Viewpoint: Finding Lasting Happiness through Serving

Contributed By the Church News

  • 5 October 2014

Regardless of our circumstances, we have a choice. Will we help our neighbor or not? 

Article Highlights

  • The more we serve and obey God, the more we desire to help and bless others.

“For whosoever will save his life shall lose it: but whosoever will lose his life for my sake, the same shall save it.” —Luke 9:24

A poem by Johan Ludvig Runeberg tells the story of Paavo, a poor peasant farmer who lived with his wife and children in central Finland. Several years in a row, some combination of runoff from spring snowmelt, summer hailstorms, or an early autumn frost killed most of his crop. Each time the meager harvest came in, his wife said, “Paavo, Paavo, you unfortunate old man, God has forsaken us.” Paavo, in turn, instructed his wife to mix bark with the rye flour to make bread so they would not go hungry. “I will work harder to drain the marshy fields,” he said. “God is testing us, but He will provide.”

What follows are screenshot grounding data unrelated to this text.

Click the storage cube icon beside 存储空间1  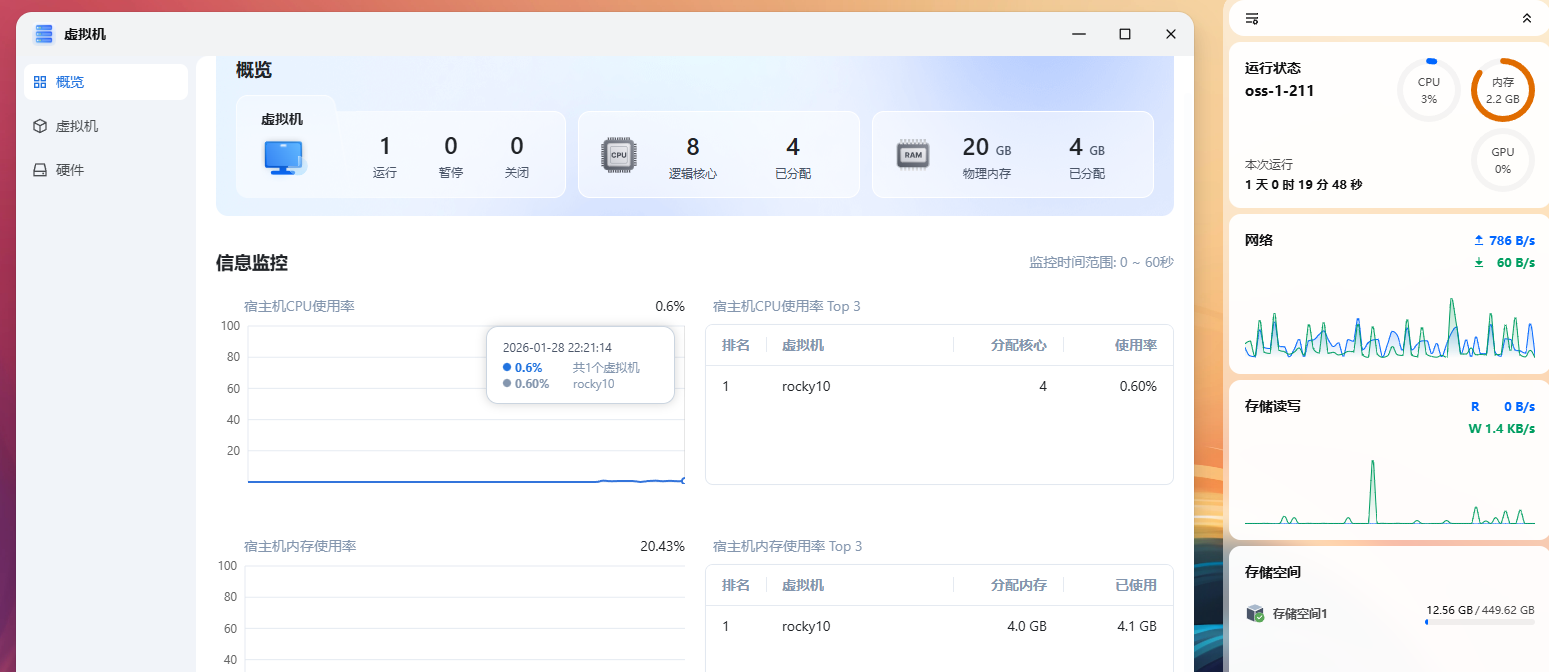coord(1255,613)
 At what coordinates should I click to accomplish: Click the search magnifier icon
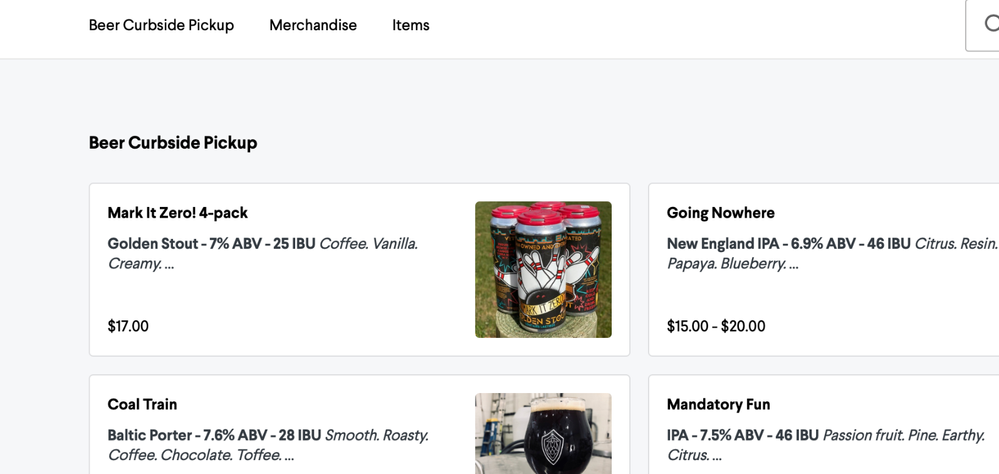tap(990, 25)
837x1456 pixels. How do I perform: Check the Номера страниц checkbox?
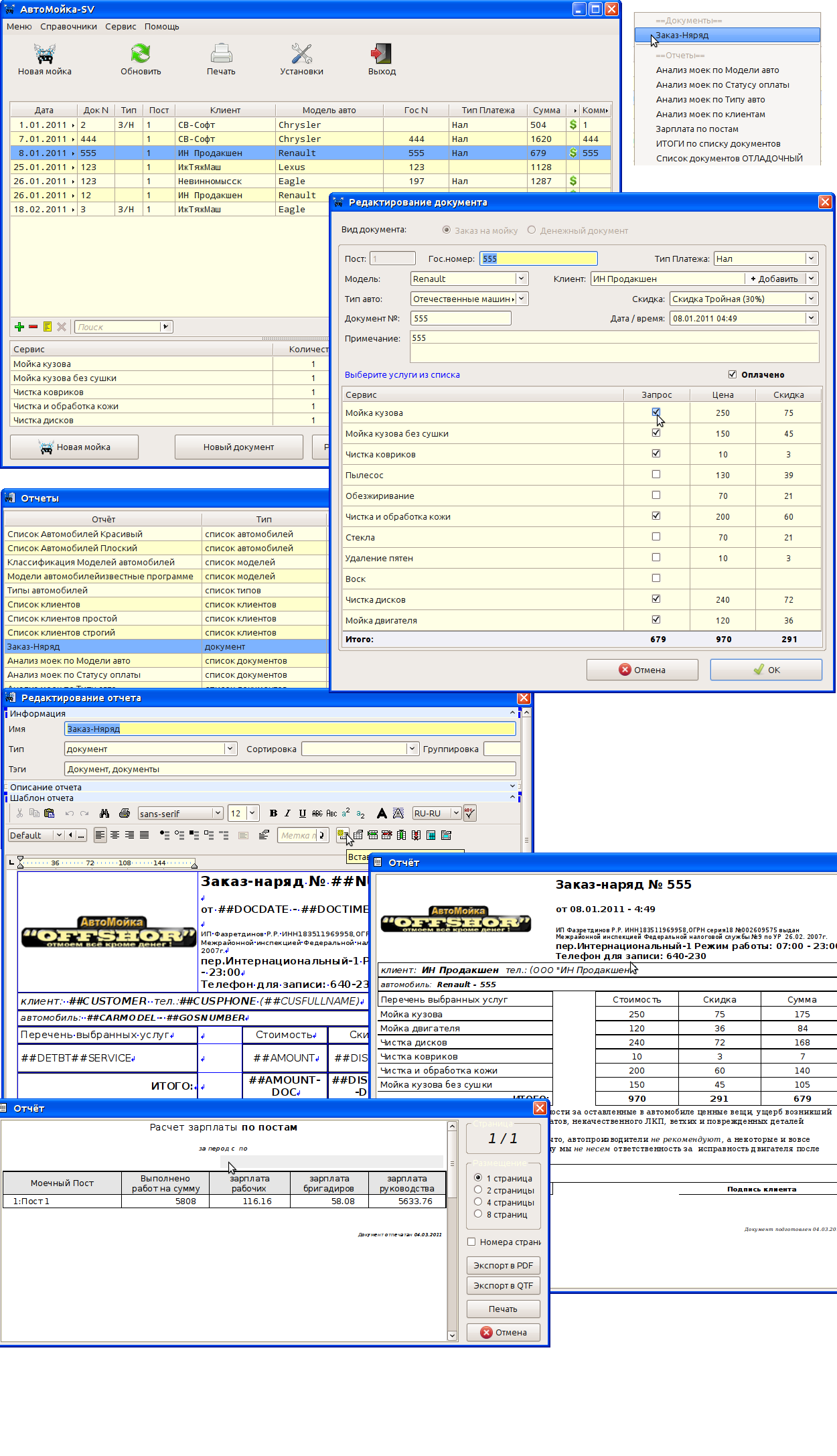(x=471, y=1242)
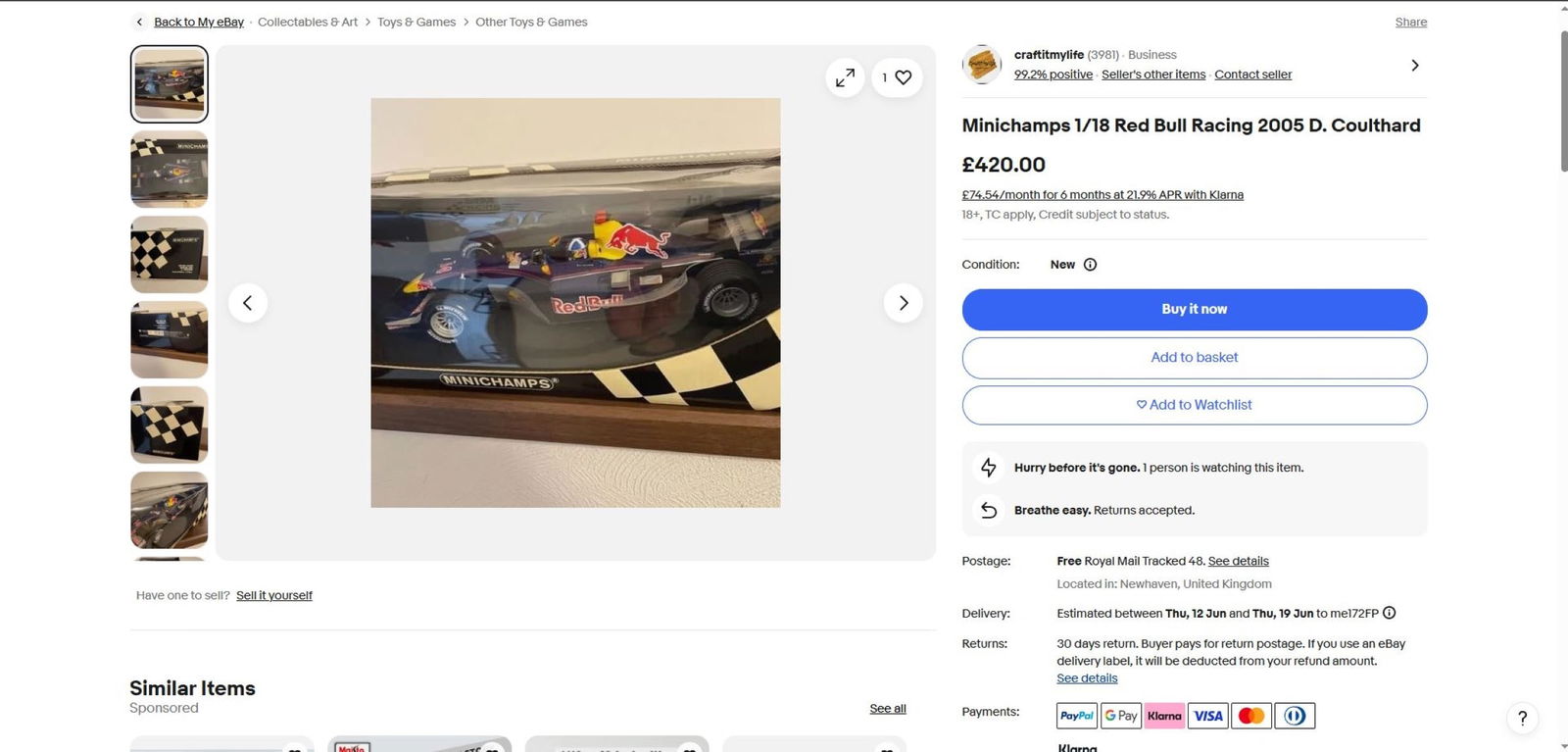Select the PayPal payment icon
This screenshot has height=752, width=1568.
[1076, 716]
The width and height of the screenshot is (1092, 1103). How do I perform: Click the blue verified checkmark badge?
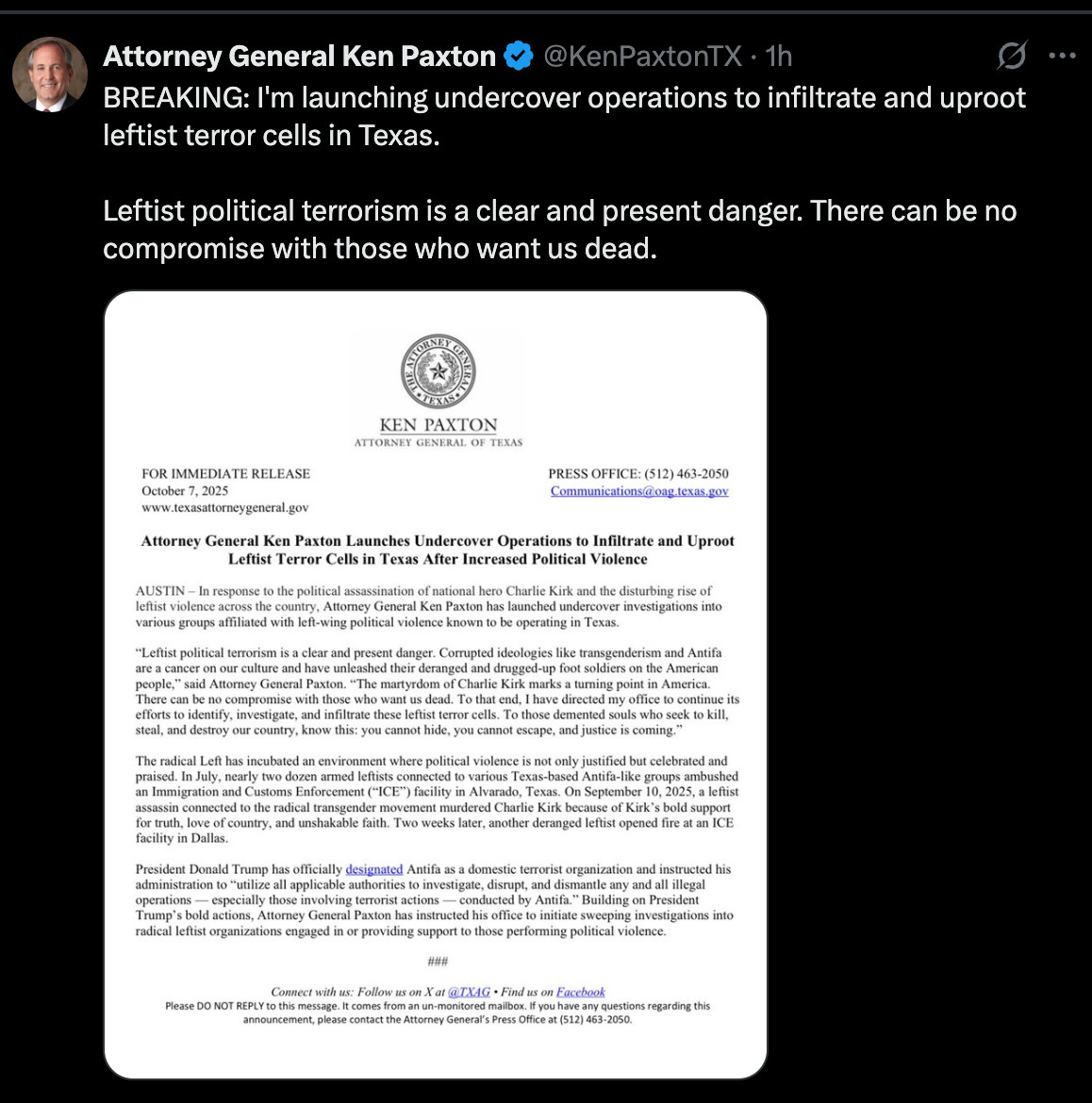(x=518, y=57)
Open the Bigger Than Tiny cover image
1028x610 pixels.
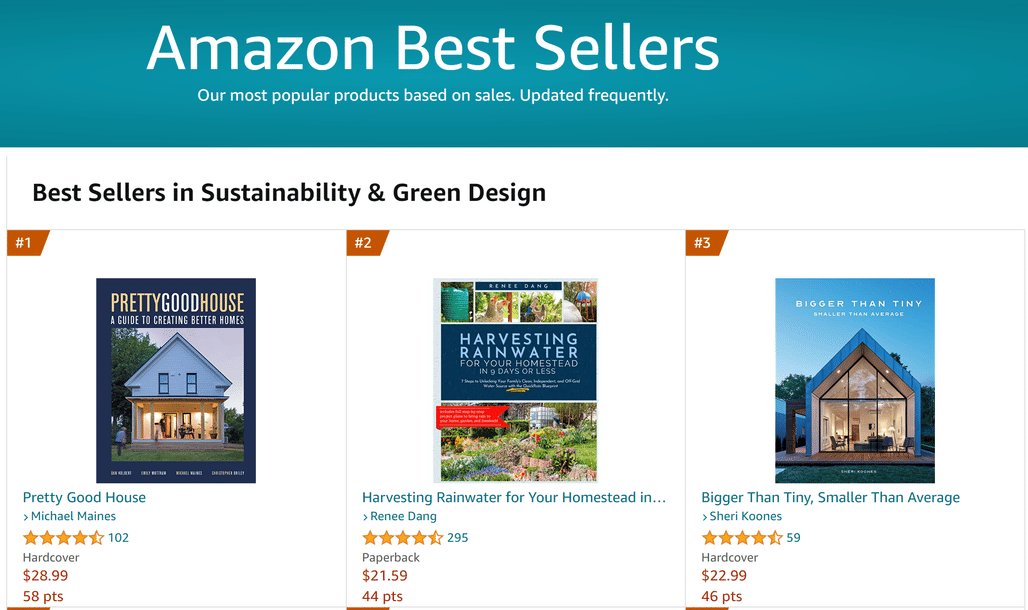pos(855,380)
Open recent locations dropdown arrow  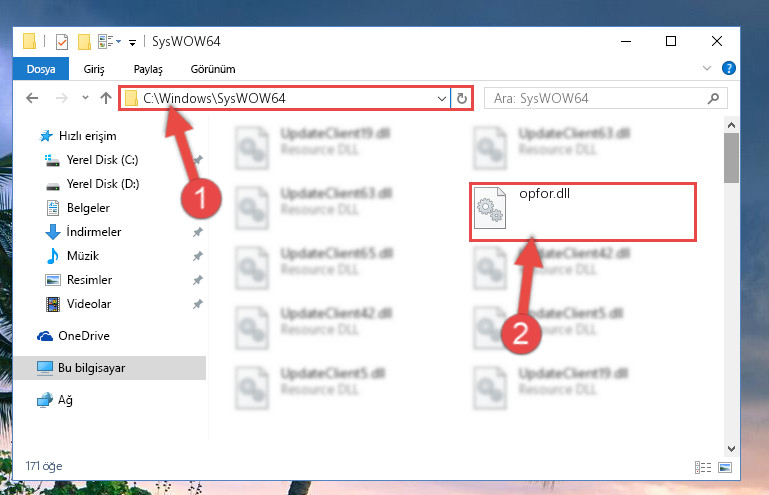(x=85, y=98)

Every time the crop was destroyed, Paavo directed his wife to double the amount of bark to mix into the bread to ward off starvation. Paavo worked even harder. He dug ditches to drain the marsh, to decrease his fields’ susceptibility to the spring runoff and exposure to an early autumn frost.

Finally, Paavo harvested a rich crop. His wife said, “Paavo, Paavo, these are happy times! It is time to throw away the bark and bake bread made only with the rye.” But Paavo took his wife’s hand and said, “Woman, mix half the bread with bark, for our neighbor’s fields have frosted over.”

Elder Dale G. Renlund of the Seventy related this story of Paavo during Brigham Young University’s devotional assembly on September 16, 2014. He said his father often told the story to him and his siblings.

“Left unstated in the poem was Paavo’s intent to help his devastated, destitute neighbor,” Elder Renlund said. “As I have reread that story as an adult, I have come to understand a little bit better what my dad was trying to teach my siblings and me. Regardless of circumstances, we have a choice. Will we help others or not? We flunk a significant test of mortality if we do not choose to help those in need. And, if we do help, we increase our own spiritual stability. Serving others allows us to express that fiber of which an exalted life in the celestial kingdom is made.”

Serving others is outward evidence of our love for our Heavenly Father and, by extension, His children.

“I love you,” a woman told her young niece. Those were familiar words. The child had heard them many times, but she sat quietly, seemingly lost in thought. Then she asked, “What is love?”

At first, the aunt was at a loss for words but finally replied, “It is something God puts in our hearts for us to give to others.”

Love is a substance that isn’t depleted or diminished as it is shared—the more it is given, the more abundant and stronger it becomes.

What started as a question at the dinner table from their father turned into the children’s inner desire to help others.

In an address during the October 2004 general conference, Elder John H. Groberg, then of the Presidency of the Seventy, said, “God’s love fills the immensity of space; therefore, there is no shortage of love in the universe, only in our willingness to do what is needed to feel it. To do this, Jesus explained we must ‘love the Lord thy God with all thy heart, … soul, … strength, and … mind; and thy neighbour as thyself’ (Luke 10:27).

“The more we obey God, the more we desire to help others. The more we help others, the more we love God, and on and on. Conversely, the more we disobey God and the more selfish we are, the less love we feel. …

“Trying to find lasting love without obeying God is like trying to quench thirst by drinking from an empty cup—you can go through the motions, but the thirst remains. Similarly, trying to find love without helping and sacrificing for others is like trying to live without eating—it is against the laws of nature and cannot succeed. We cannot fake love. It must become part of us.”

In his October 2009 general conference address, President Thomas S. Monson spoke of a medical doctor, Jack McConnell, one of seven children of a Methodist minister and his wife; the family lived in humble circumstances. Every evening as the family sat around the dinner table, Dr. McConnell’s father would ask each one in turn, “And what did you do for someone today?”

President Monson said, “The children were determined to do a good turn every day so they could report to their father that they had helped someone. Dr. McConnell calls this exercise his father’s most valuable legacy, for that expectation and those words inspired him and his siblings to help others throughout their lives. As they grew and matured, their motivation for providing service changed to an inner desire to help others. …

“The Savior taught: ‘For whosoever will save his life shall lose it: but whosoever will lose his life for my sake, the same shall save it’ (Luke 9:24).

“I believe the Savior is telling us that unless we lose ourselves in service to others, there is little purpose to our own lives. Those who live only for themselves eventually shrivel up and figuratively lose their lives, while those who lose themselves in service to others grow and flourish—and in effect save their lives.”

May we remember the story of Paavo and follow its implied moral: In the days of his poverty, he was willing to do all he could to help himself and his family, all the while having faith that the Lord would provide. In his days of plenty, he showed his love for others by willingly sharing his bounty.